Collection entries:
============
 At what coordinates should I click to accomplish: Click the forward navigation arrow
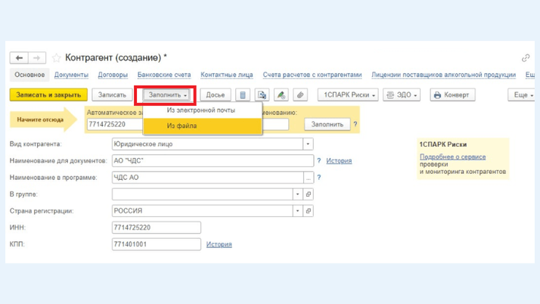[x=36, y=57]
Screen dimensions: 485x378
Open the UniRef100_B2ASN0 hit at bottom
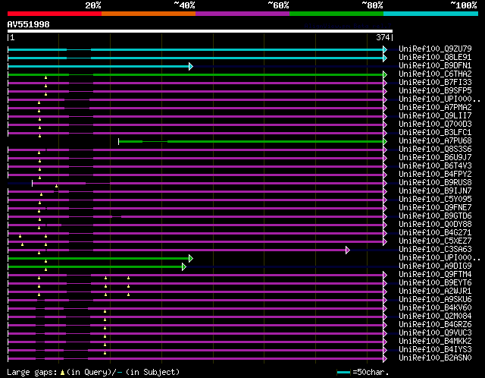[x=435, y=358]
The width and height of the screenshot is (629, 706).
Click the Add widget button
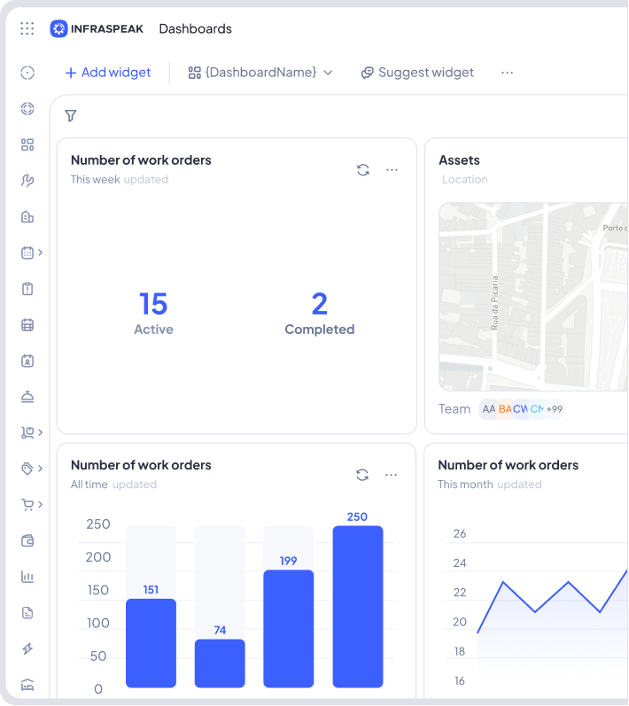click(107, 73)
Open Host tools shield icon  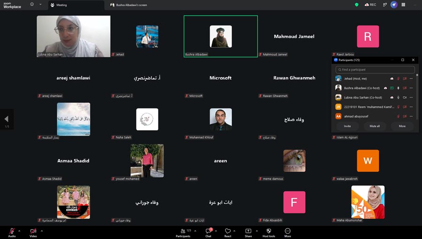[269, 231]
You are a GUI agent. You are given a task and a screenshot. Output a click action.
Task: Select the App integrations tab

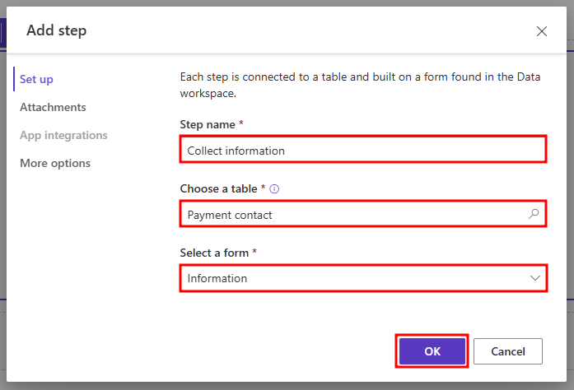[x=63, y=135]
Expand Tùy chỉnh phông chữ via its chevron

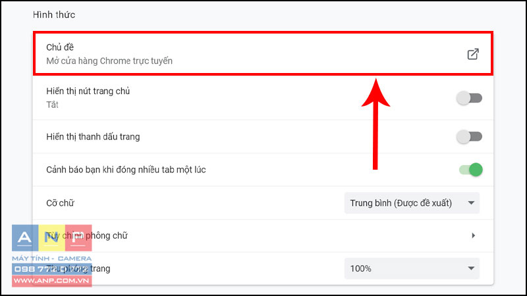pos(473,235)
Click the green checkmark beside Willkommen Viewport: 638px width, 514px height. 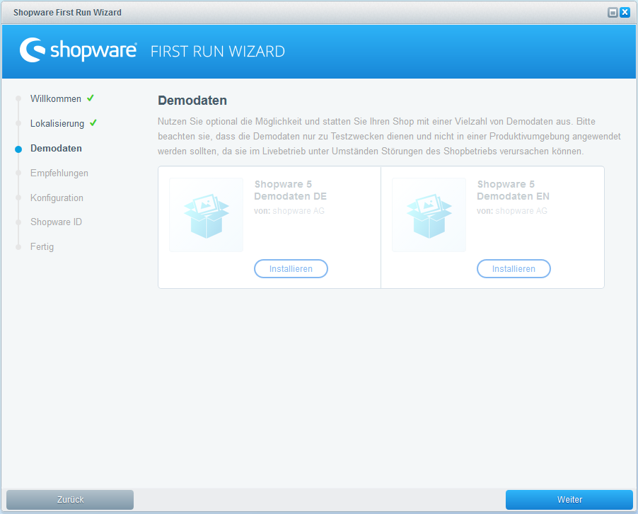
============
Assigned task: The answer must consist of every line from the entries above that contains "screenshot".

Worked solution:
The width and height of the screenshot is (629, 706).
You are a GUI agent. You are given a task and a screenshot. Output a click action.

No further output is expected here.